Since the last three years were a bit flat in population growth, this 2008 data isn’t as old as it seems.

If you sift through the injury reports, you can see that White Sharks have started to have a taste for them again, and that life can be a bit crazy for an otter the same way it can be for a person living on the edge… it’s a wild world riding the waves… and one more funny thing that occurs to me.. if they did start to go south and north, they might increase kelp in some of the major Surf Breaks, and how would the locals feel about that? it’s scary enough without wondering what that is touching your foot all the time… Anyhow, we’ll cross that bridge when we come to it I guess, hoping the punks at Paloes Verdes or Johhny Malibu and his buddies in the Surf Punks don’t start a ruckus when the Sea Otter Clan invades their territory looking for a good ride:
http://www.youtube.com/watch?v=Vfq0bvVhQWw
What an inviting welcome, and that ain’t the half of what they will hit when they get to the Tijuana River, but we got time to sort it out right now…

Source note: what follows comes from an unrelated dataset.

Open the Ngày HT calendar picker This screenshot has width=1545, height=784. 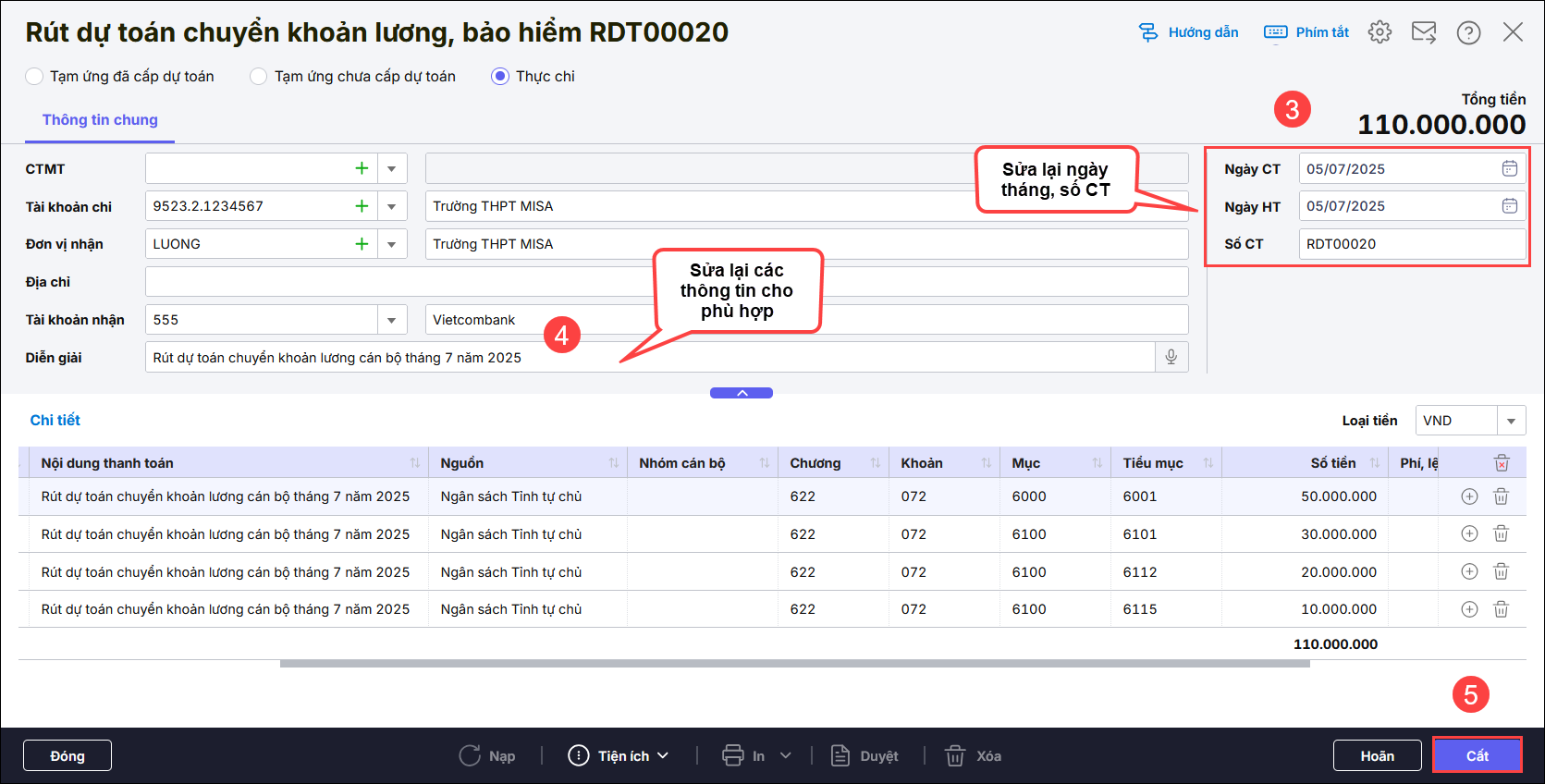[1509, 206]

http://sandiego.surfrider.org/2013-tijuana-river-action-month-schedule
http://www.sewagehistory.com/tijuana.html
we’ll keep trying to take care of this, and hopefully they just keep breeding and laughing.. like all Californians just want to do anyways…

Thanks for a little fuzzy whiskered Hope you guys… no matter how wacky the weather gets, or how bad things like DDT might have impacted such a beautiful place one, we got you, babe, the Pelagic Sonny Bono’s. now if Otters could just do something about LA traffic, the place might be truly livable for us as well!